Failure & Recovery
Chio is fail-closed by default. A panic in a guard, a poisoned mutex, an exhausted WASM fuel budget, an unreachable provider: each of these produces Verdict::Deny with a structured reason, and each leaves an evidence trail. This page is the contract for which condition produces which verdict, what the circuit breaker does about it, how retries are bounded, and the recovery levers operators reach for.
Source
crates/chio-guards/src/external/circuit_breaker.rs, crates/chio-guards/src/external/retry.rs, and crates/chio-guards/src/external/mod.rs.Failure-Mode Matrix
| Failure | Verdict | Reason class | Side effects |
|---|---|---|---|
| Caught panic in guard | Deny | trap | tracing::error! with backtrace |
| Poisoned mutex | Deny | policy | May invalidate session for session-aware guards |
| WASM fuel exhausted | Deny | fuel | Guard quarantined until reset |
| WASM trap | Deny | trap | Guard module marked unhealthy |
| Circuit open (default) | Deny | policy | No provider call attempted |
| Circuit open (advisory) | Allow | policy | Opt-in via CircuitOpenVerdict::Allow |
| Parse error (request payload) | Deny | policy | Evidence carries the parse failure |
| Regex compile failure (config) | guard skipped | n/a | tracing::warn!; pipeline may be permissive |
| Network timeout (transient) | retries; Deny on exhaust | policy | Counts as failure for the breaker |
| Permanent error (4xx, malformed) | Deny | policy | No retry; not configurable |
| Session journal unavailable | Deny | policy | Affects only session-aware guards |
| Receipt store write failure | Deny | policy | Kernel cannot record evidence |
Regex compile failure is the one footgun
chio check before deployment so this turns into a load-time error rather than a runtime hole.Circuit Breaker
External-guard adapters wrap their inner provider call in a three-state breaker (crates/chio-guards/src/external/circuit_breaker.rs):
pub enum CircuitState {
Closed, // Normal operation. Failures count toward a sliding window.
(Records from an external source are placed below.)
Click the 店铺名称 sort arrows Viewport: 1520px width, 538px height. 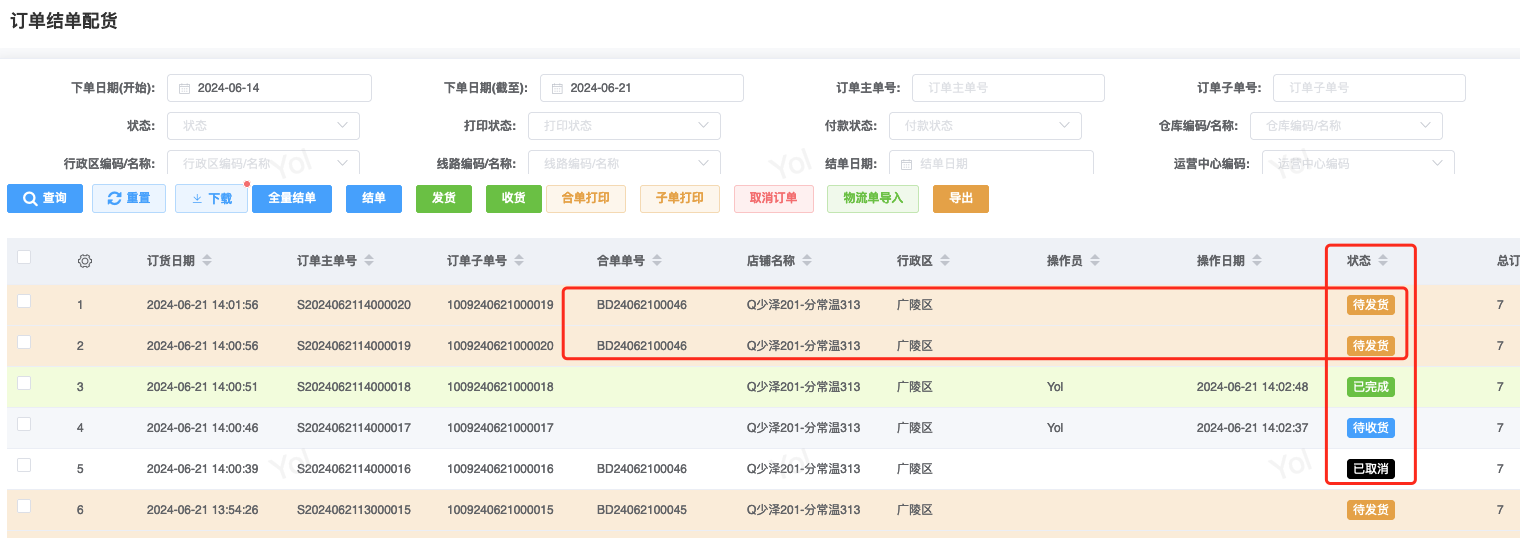coord(807,261)
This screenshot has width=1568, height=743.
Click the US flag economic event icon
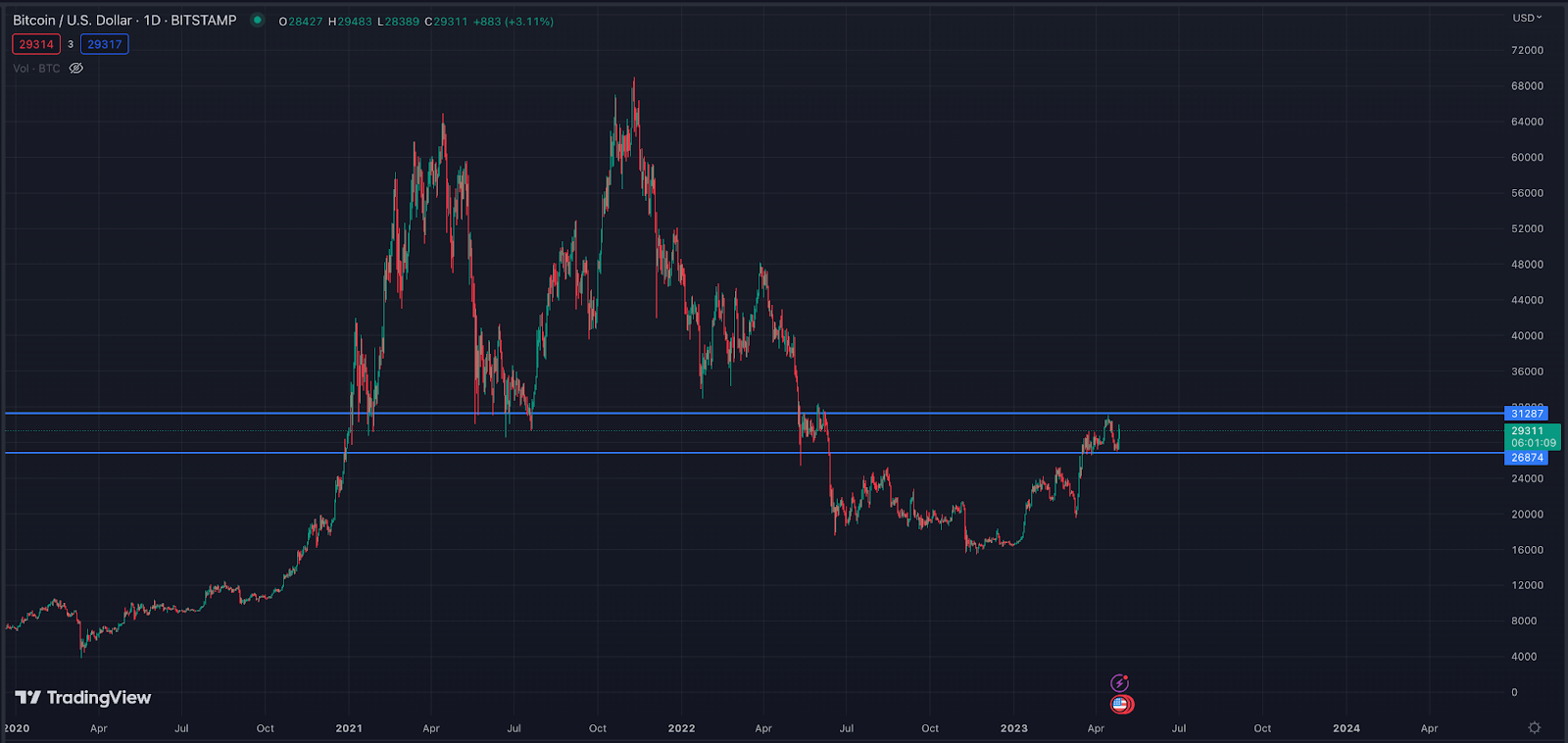(1120, 704)
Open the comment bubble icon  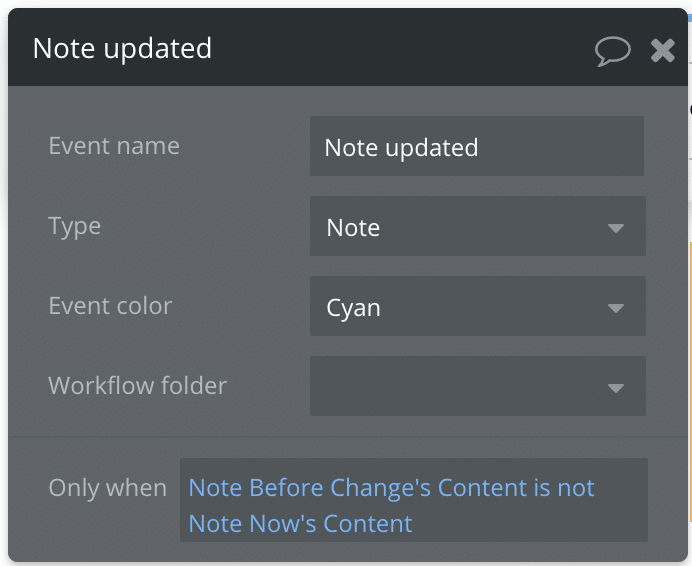coord(613,50)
Open, // Fail-fast. Calls short-circuit until reset_timeout elapses.
HalfOpen, // Probing. A bounded number of trial calls test recovery.
}The transitions:
- Closed to Open. When the number of failures inside the rolling
failure_windowreachesfailure_threshold. - Open to HalfOpen. When
reset_timeouthas elapsed since the breaker opened. The next call admitted moves to HalfOpen. - HalfOpen to Closed. After
success_thresholdconsecutive successes. - HalfOpen to Open. Any single failure during probing reopens the breaker.
pub struct CircuitBreakerConfig {
pub failure_threshold: u32, // default 5
pub failure_window: Duration, // default 60s
pub success_threshold: u32, // default 2
pub reset_timeout: Duration, // default 30s
}CircuitOpenVerdict
When the breaker is Open, the adapter does not call the provider. Instead it returns a configurable verdict:
pub enum CircuitOpenVerdict {
Deny, // Fail-closed. Default.
Allow, // Fail-open. Advisory only.
}Pick Allow only when unavailability is preferable to a denied request. The two legitimate cases:
- The guard's output feeds a human-review queue rather than gating an action. A missed signal is recoverable.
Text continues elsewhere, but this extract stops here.